First import will trigger a JIT compile of the C++/CUDA extension.

Quickstart (tiny, runs in seconds)

PackBoost expects int8 binned features in the range 0–4 (5 bins). Use your own quantizer or a helper.

import numpy as np
from packboost.core import PackBoost   # ensure this matches your public API

# Small toy data for a fast first run
N_train, N_test, F = 10_000, 1_000, 100
X_train = np.random.randint(0, 5, (N_train, F), dtype=np.int8)   # 5 bins (0–4)
y_train = np.random.randn(N_train).astype(np.float32)
X_test  = np.random.randint(0, 5, (N_test,  F), dtype=np.int8)
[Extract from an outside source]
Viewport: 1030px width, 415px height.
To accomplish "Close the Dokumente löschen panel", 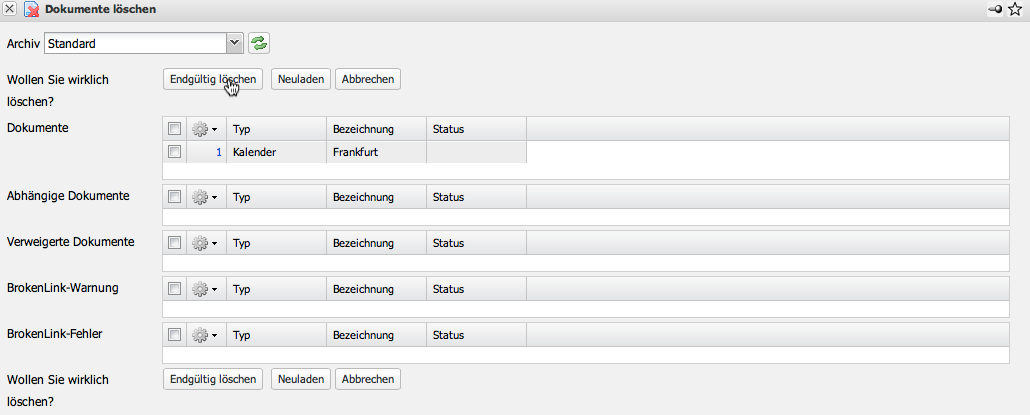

# Optional: era IDs for DES (e.g., integers by date bucket)
era_ids = np.random.randint(0, 50, N_train).astype(np.int32)

model = PackBoost(
    device='cuda',     # falls back to CPU if CUDA not available
    max_depth=7,
    nfolds=32,         # <-- number of parallel trees
    lr=0.07,
    L2=1e5            
)

model.fit(X_train, y_train, rounds=200, era_ids=None)  # era_ids=None disables DES

pred_q30 = model.predict(X_test)                # int32 in Q30 fixed-point
pred = pred_q30.astype(np.float64) / (1 << 30)  # convert to float
print(pred[:5])

API

`PackBoost.fit(...)`

def fit(self,
        X: np.ndarray, y: np.ndarray,
        Xv: np.ndarray = None, Yv: np.ndarray = None,
        nfolds: int = 8,
        rounds: int = 10_000,
        max_depth: int = 7,
        callbacks: list = None,
        *,
        lr: float = 0.07,
        L2: float = 100_000.0,
        nfeatsets: int = 32,
        qgrad_bits: int = 12,
        seed: int = 42,
        era_ids: np.ndarray | None = None) -> "PackBoost"

Required

X: np.int8 array of shape [N, F], binned features in [0, 4].
y: np.float32 array of shape [N], targets (converted internally to Q30 int32).

Optional / defaults

Xv, Yv: validation features/targets (int8/float32). Enables online validation updates.
nfolds: number of parallel trees built each round (e.g., 8, 16, 32).
rounds: boosting rounds (iterations).
max_depth: tree depth D (supports up to 8 currently).
callbacks: list of callables cb(booster) run at the end of each round.
lr: learning rate (distributed as lr / nfolds internally).
L2: L2 regularization applied in cut selection.
nfeatsets: feature-set multiplicity per round; controls how many independent 32-lane bit-schedules you sample (et_sample_1b). Shapes: XS is [nfeatsets, 32*M].
qgrad_bits: gradient quantization bits (currently fixed at 12).
seed: RNG for schedules.
era_ids: np.ndarray[int] of length N (sorted by time). When provided, DES path is used (era boundaries are inferred; single-era if omitted).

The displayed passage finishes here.